(UroToday.com) Up to 30% of metastatic castration-resistant prostate cancer (mCRPC) men harbor DNA damage repair defects and may benefit from poly-ADP ribose polymerase (PARP) inhibitors after abiraterone/enzalutamide and docetaxel failure. Cabazitaxel was recently shown to improve overall survival in this population,1 though benefit by DNA damage repair status is unknown. At the prostate cancer session during the European Society of Medical Oncology – 2020 Virtual Congress (ESMO), Dr. Mihaela Aldea and colleagues reported outcomes of their assessment of cabazitaxel activity in men with mCRPC according to their DNA damage repair status.
In this retrospective multicenter study (15 centers from two European countries), mCRPC patients who received cabazitaxel were included if their DNA damage repair profile from tissue was available.
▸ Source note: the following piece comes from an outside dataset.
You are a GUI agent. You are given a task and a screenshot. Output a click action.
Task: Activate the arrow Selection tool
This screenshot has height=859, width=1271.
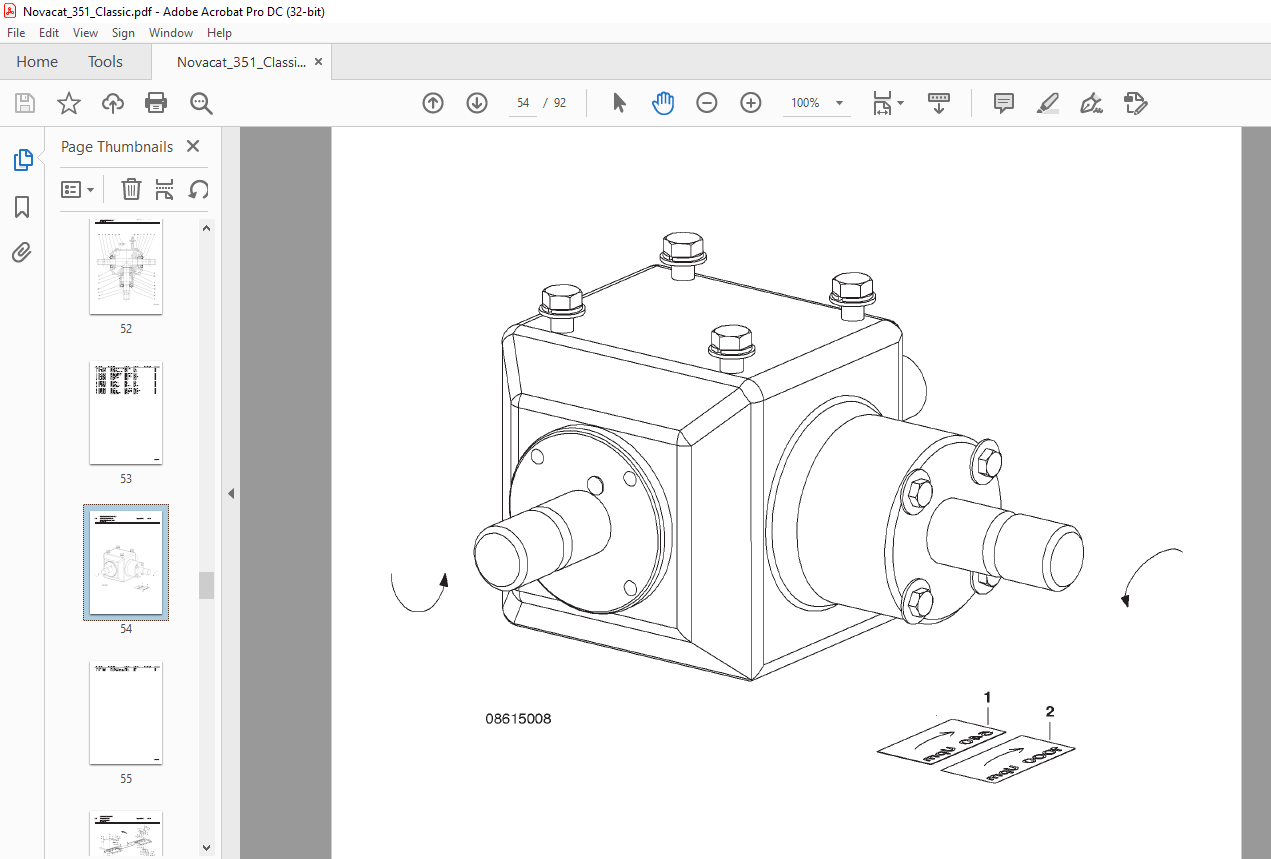point(619,103)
Gene panels included at least BRCA1/2, ATM, CDK12 CHEK1/2, FANCA/FANCL, PALB2, RAD51. DNA damage repair positive patients could have had any deleterious germline or somatic DNA damage repair. For each DNA damage repair positive patient, DNA damage repair negative patients were randomly selected after matching for the same molecular test and institution, in a 1:1 ratio. PSA decline, radiological progression-free survival (rPFS) and overall survival were assessed.
There was a total of 190 patients included, 95 DNA damage repair positive and 95 DNA damage repair negative. DNA damage repair positive patients were younger than DNA damage repair negative (66 vs 69 years, p=0.026). The Gleason score was ≥8 in 66% and 55%, metastases were found at diagnosis in 51% and 41%, respectively. The molecular profile for DNA damage repair positive patients was as follows:
At cabazitaxel start, patients had received a median of two prior life-prolonging agents, visceral metastasis in 24% and 26%, ECOG ≤1 in 78% and 80%, and a median PSA of 91 and 77 ng/ml, respectively. Among DNA damage repair positive patients, 40 (42%) had BRCA defects and 43 (45%) received a PARP inhibitor. A 50% PSA decline was achieved with cabazitaxel in 29 (32%) and 33 (36%) in DNA damage repair positive and DNA damage repair negative patients (p=0.64). Further analyses are as follows:
Median rPFS was 5.33 months (95% CI 4.34-7.04) for DNA damage repair positive patients and 5.75 months (95% CI 4.67-7.27) (p=0.55) for DNA damage repair negative patients, Median overall survival (OS) was 15.4 months (95% CI 12.16-26.6) for DNA damage repair positive patients and 11.5 months (95% CI 9.76-14.4) (p=0.036) for DNA damage repair negative patients. An ECOG≥2 and visceral metastases were independently associated with shorter overall survival. The analysis of cabazitaxel outcomes according to previous or subsequent use of PARP inhibitors is as follows:
Dr. Aldea concluded with the following take home messages:
- Cabazitaxel is active in mCRPC patients, regardless of the DNA damage repair status (PFS response, rPFS)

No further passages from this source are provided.